MEDLINE, EMBASE, the Cochrane Library and Web of Science were searched to find the relevant papers. We identified 28 randomised controlled trials comparing GLP-1 analogues with placebo, other glucose-lowering agents, or another GLP-1 analogue, in patients with type 2 diabetes with inadequate control on a single oral agent, or on dual therapy. Primary outcomes included HbA1c, weight change and adverse events.

Results

Studies were mostly of short duration, usually 26 weeks. All GLP-1 agonists reduced HbA1c by about 1% compared to placebo. Exenatide twice daily and insulin gave similar reductions in HbA1c, but exenatide 2 mg once weekly and liraglutide 1.8 mg daily reduced it by 0.20% and 0.30% respectively more than glargine. Liraglutide 1.2 mg daily reduced HbA1c by 0.34% more than sitagliptin 100 mg daily. Exenatide and liraglutide gave similar improvements in HbA1c to sulphonylureas. Exenatide 2 mg weekly and liraglutide 1.8 mg daily reduced HbA1c by more than exenatide 10 μg twice daily and sitagliptin 100 mg daily. Exenatide 2 mg weekly reduced HbA1c by 0.3% more than pioglitazone 45 mg daily.

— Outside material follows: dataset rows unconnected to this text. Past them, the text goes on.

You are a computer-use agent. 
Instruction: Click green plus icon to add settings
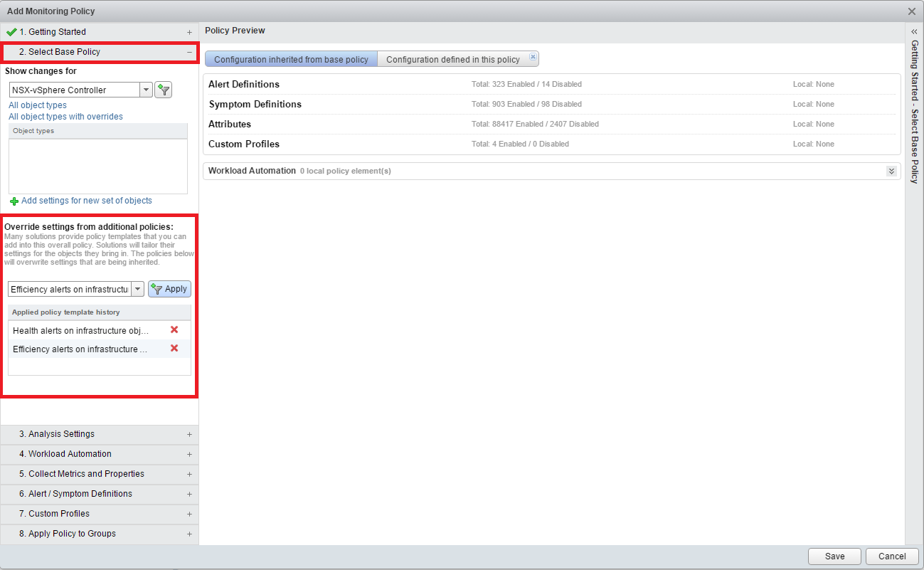[x=14, y=201]
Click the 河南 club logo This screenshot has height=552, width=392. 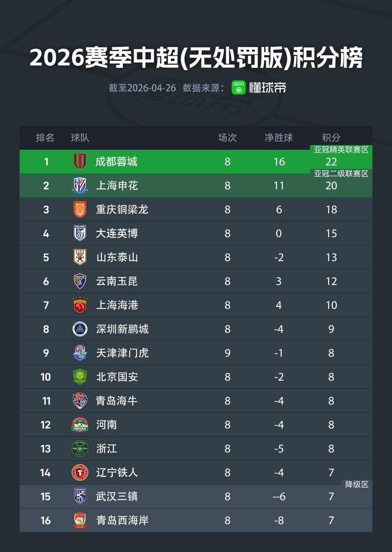[x=80, y=425]
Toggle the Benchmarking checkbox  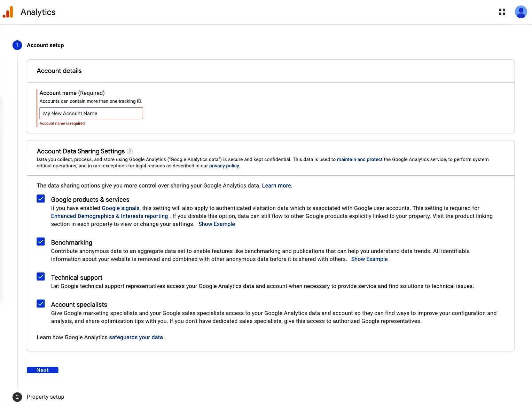click(x=41, y=242)
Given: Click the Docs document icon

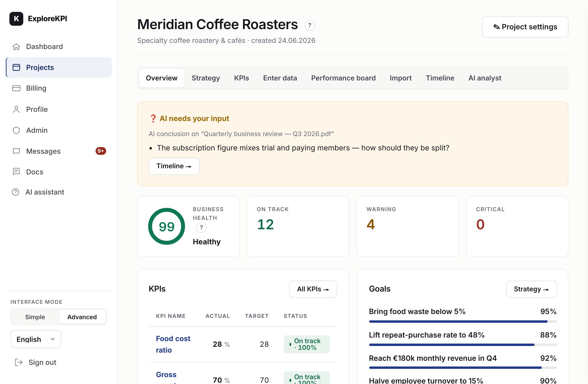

Exenatide and liraglutide resulted in greater weight loss (from 2.3 to 5.5 kg) than active comparators. This was not due simply to nausea. Hypoglycaemia was uncommon, except when combined with a sulphonylurea. The commonest adverse events with all GLP-1 agonists were initial nausea and vomiting. The GLP-1 agonists have some effect on beta-cell function, but this is not sustained after the drug is stopped.

Conclusions

GLP-1 agonists are effective in improving glycaemic control and promoting weight loss.

Peer Review reports

Background

Type 2 diabetes mellitus

The primary aim of treatments for type 2 diabetes is to control blood glucose and reduce the development of diabetes-associated secondary complications[1]. Over time, persistently elevated levels of plasma glucose (hyperglycaemia) lead to various microvascular (retinopathy, nephropathy and neuropathy) and macrovascular (cardiovascular diseases) complications. The risk of developing such complications is strongly associated with the period of exposure to hyperglycaemia[2].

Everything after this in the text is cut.